--- Material for this task Enclosed Below ---
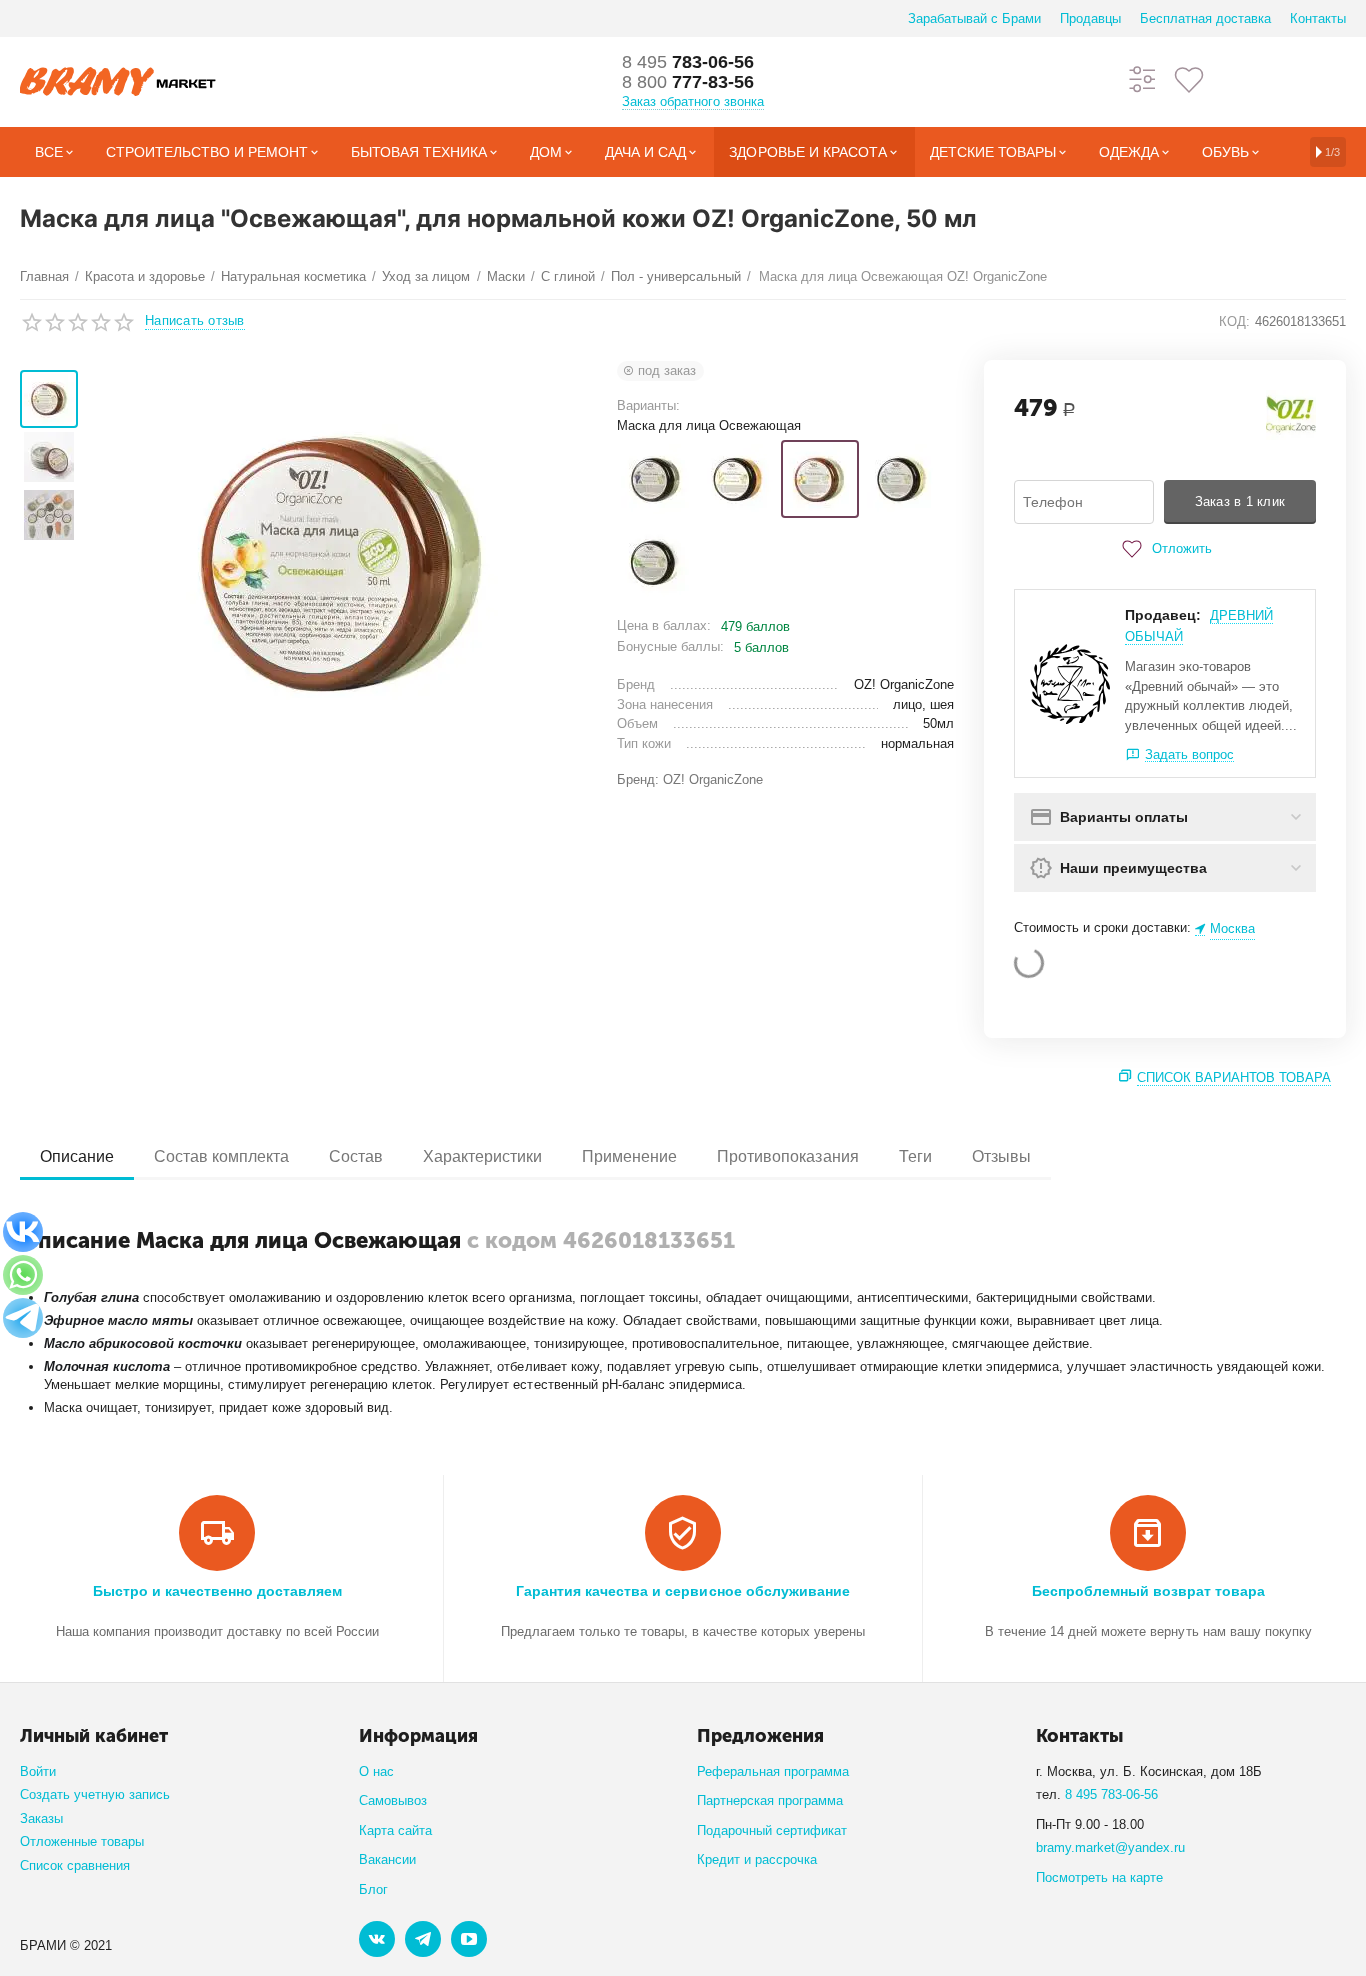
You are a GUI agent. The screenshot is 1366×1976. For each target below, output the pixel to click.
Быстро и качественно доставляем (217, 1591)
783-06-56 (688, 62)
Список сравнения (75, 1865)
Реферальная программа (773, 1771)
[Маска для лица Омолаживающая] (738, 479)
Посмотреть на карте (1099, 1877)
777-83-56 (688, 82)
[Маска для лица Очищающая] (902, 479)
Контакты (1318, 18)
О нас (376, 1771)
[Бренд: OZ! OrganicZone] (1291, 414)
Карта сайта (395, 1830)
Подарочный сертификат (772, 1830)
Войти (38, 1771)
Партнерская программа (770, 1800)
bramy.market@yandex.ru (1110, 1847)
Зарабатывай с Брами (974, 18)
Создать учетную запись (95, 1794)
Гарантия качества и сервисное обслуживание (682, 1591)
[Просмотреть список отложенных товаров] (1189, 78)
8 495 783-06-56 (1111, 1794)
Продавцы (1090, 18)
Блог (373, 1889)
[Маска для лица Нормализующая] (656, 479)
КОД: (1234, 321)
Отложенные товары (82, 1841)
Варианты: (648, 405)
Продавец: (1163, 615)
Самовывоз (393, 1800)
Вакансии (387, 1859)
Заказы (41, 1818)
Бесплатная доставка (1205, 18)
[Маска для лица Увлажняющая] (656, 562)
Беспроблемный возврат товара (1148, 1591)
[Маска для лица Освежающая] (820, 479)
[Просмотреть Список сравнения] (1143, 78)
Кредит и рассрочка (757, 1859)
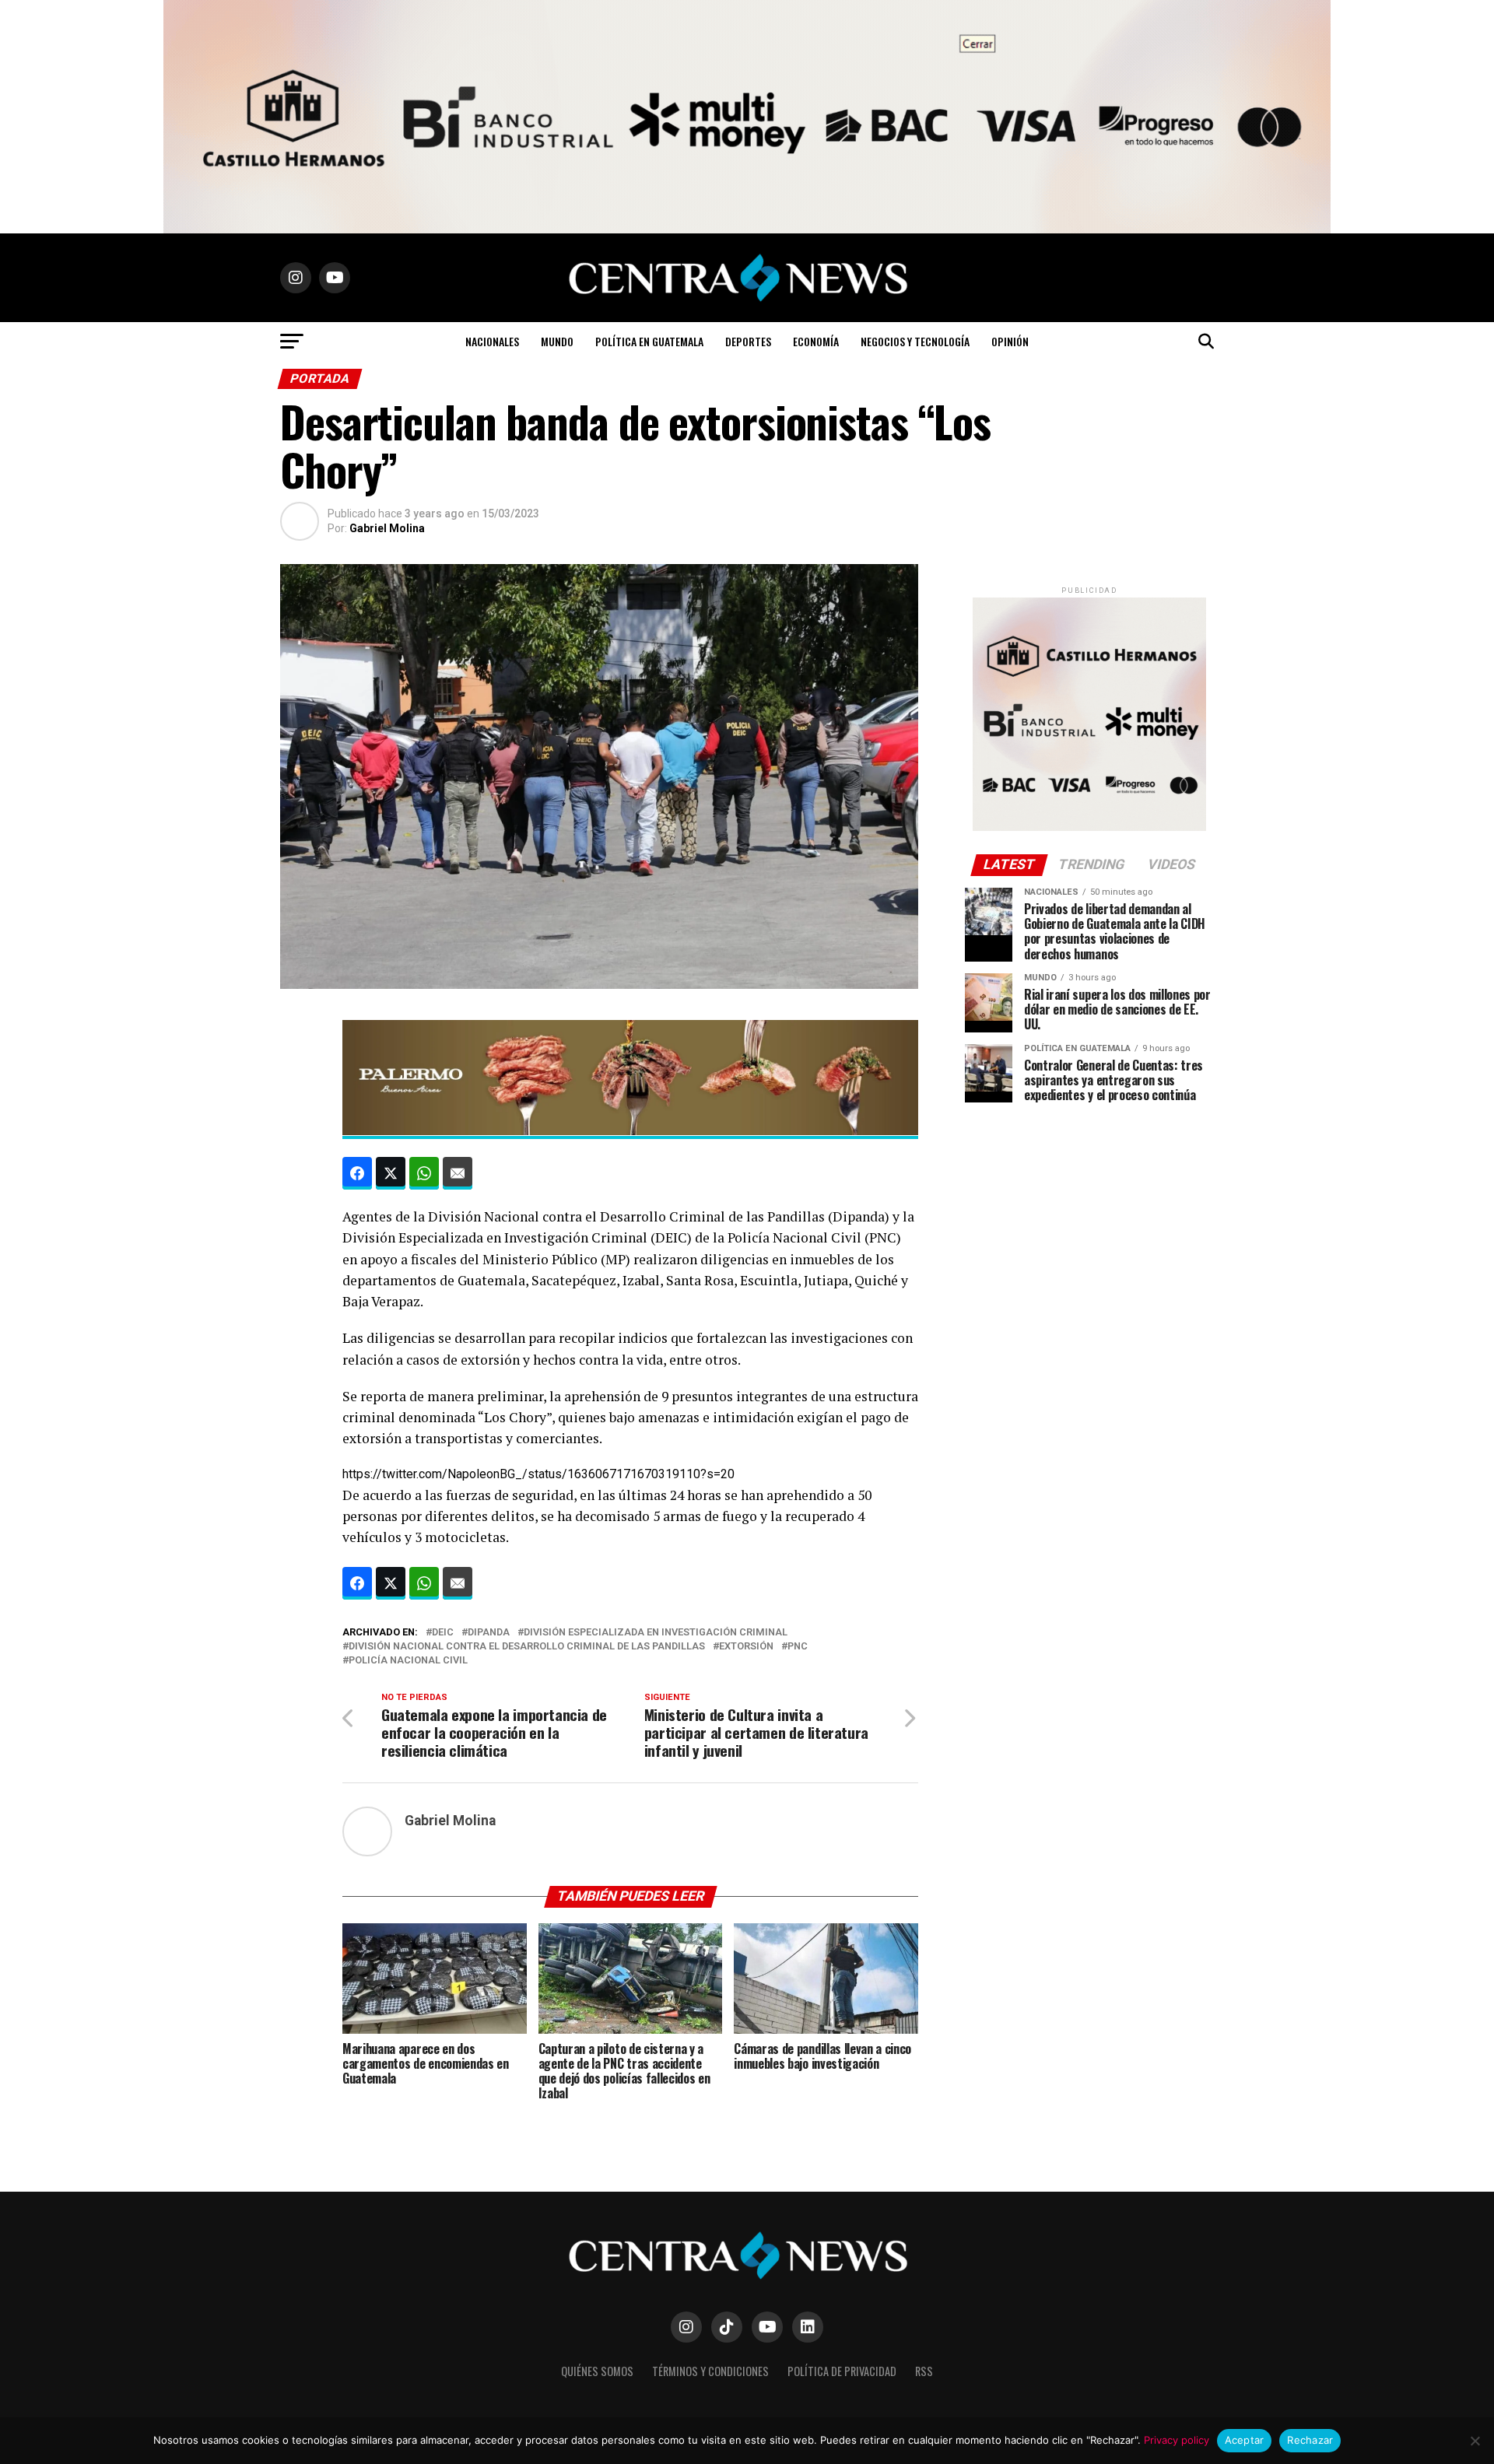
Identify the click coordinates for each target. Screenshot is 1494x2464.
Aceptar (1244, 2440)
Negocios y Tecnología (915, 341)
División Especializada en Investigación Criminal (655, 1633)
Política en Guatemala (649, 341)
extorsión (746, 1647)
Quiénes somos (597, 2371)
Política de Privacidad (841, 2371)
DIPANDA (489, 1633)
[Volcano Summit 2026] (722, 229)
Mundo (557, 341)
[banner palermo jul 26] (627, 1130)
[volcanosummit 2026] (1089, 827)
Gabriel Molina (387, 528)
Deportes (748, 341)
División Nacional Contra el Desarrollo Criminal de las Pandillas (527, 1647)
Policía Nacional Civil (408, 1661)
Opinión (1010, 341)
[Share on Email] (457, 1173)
--- End of Enclosed Material for this task ---
● Work to complete: Which lines hold the word "Criminal"? Copy each of them from the records.

● Response area:
División Especializada en Investigación Criminal (655, 1633)
División Nacional Contra el Desarrollo Criminal de las Pandillas (527, 1647)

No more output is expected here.